The study conducted at Osaka University Hospital evaluated the use of induced pluripotent stem cell-derived corneal epithelial sheets (iCEPS) for treating moderate to severe LSCD in four adults aged 39 to 72. Developed by reprogramming human cells into iPSCs and differentiating them into corneal epithelial cells, the iCEPS were applied to the corneal surface after a keratectomy procedure. Over a 52-week period, followed by a year of safety monitoring, the results were promising, with no serious adverse events, tumor formation, or immunological rejection. Three patients showed significant clinical improvement, with marked reductions in LSCD severity, corneal epithelial defects, and visual acuity, while the fourth patient showed partial improvement. Quality of life improved for three participants, although the fourth patient experienced a decline. The severity of scar tissue (symblepharon) remained unchanged, and corneal opacification and neovascularization decreased in most patients.

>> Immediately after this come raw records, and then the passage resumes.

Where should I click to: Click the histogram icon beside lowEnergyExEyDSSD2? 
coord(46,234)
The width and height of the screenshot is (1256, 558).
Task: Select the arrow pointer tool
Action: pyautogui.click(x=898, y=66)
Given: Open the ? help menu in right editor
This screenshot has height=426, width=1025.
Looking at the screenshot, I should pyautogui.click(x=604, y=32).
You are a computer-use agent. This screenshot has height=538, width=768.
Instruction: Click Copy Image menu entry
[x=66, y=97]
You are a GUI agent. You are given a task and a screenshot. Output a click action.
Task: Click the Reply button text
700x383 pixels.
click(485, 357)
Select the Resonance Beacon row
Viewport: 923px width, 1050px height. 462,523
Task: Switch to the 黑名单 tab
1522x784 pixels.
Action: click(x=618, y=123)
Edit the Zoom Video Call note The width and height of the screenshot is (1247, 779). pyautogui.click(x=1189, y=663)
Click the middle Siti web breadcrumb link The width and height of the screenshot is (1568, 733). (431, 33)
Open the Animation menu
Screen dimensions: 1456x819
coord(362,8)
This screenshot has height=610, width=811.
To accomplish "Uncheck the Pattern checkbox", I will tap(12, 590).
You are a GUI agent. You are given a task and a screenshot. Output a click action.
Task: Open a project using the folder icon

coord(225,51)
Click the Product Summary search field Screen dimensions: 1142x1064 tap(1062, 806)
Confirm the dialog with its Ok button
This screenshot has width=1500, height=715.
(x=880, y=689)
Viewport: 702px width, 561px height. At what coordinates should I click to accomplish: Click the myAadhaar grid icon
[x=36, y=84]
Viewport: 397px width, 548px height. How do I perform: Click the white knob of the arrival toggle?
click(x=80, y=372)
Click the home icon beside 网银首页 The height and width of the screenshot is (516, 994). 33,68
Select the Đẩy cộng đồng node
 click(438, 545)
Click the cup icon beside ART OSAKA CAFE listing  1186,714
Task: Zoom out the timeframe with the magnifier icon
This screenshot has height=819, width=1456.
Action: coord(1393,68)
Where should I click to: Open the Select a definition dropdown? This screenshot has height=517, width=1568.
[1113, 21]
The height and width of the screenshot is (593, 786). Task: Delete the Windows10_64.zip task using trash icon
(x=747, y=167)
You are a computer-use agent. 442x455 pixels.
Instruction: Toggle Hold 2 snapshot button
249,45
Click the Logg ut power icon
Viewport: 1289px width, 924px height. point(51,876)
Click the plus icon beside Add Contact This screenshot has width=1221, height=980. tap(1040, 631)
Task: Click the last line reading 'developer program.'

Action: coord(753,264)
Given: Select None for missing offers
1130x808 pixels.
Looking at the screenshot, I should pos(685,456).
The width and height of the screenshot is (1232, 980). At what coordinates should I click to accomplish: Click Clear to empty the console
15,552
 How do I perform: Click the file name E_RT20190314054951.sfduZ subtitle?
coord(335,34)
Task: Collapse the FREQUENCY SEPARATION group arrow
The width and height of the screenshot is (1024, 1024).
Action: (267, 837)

LSCD arises when limbal stem cells, located at the edge of the cornea and essential for regenerating the corneal epithelium, are damaged or depleted. This leads to corneal surface deterioration, scarring, and significant visual impairment. Causes include trauma, immune-mediated diseases, and genetic disorders. Current treatments, which involve grafting healthy corneal tissue, face several challenges, such as immune rejection, donor scarcity, and inconsistent tissue quality. iCEPS represent a promising alternative, though their clinical use is still in early development. The use of iCEPS has several advantages, including the potential for personalized treatment using autologous cells, reducing the risk of immune rejection. These cells are transplanted onto the patient’s corneal surface after removing damaged tissue, helping to restore the corneal epithelium, improve vision, and reduce inflammation and scarring. iCEPS are particularly useful in cases where traditional treatments, such as corneal transplants, may not be effective due to the absence of viable limbal stem cells.
A review by Ghareeb et al. highlighted that the treatment of LSCD is a prime example of how advancements in basic science can be rapidly applied in surgical settings. They emphasized that bioengineering techniques enable the reconstruction of the stem cell niche’s physical properties, while induced pluripotent stem cells provide an unlimited source of autologous limbal stem cells.
The study confirms the safety of iCEPS and their potential to treat LSCD without HLA matching, reducing reliance on immunosuppressive therapies. This marks a significant advancement in regenerative medicine, offering a reliable alternative to donor corneal tissue. While one patient showed partial regression, further research is needed to assess long-term efficacy and immune response management. Larger trials are essential to validate these findings, but this pioneering trial positions stem-cell-derived corneal implants as a promising solution for restoring vision in LSCD patients.
References
- Soma T, Oie Y, Takayanagi H, Matsubara S, Yamada T, Nomura M, et al. Induced pluripotent stem-cell-derived corneal epithelium for transplant surgery: a single-arm, open-label, first-in-human interventional study in Japan. The Lancet. 2024 Nov 16;404(10466):1929–39.
- Ghareeb AE, Lako M, Figueiredo FC. Recent Advances in Stem Cell Therapy for Limbal Stem Cell Deficiency: A Narrative Review. Ophthalmol Ther. 2020 Dec 1;9(4):809–31.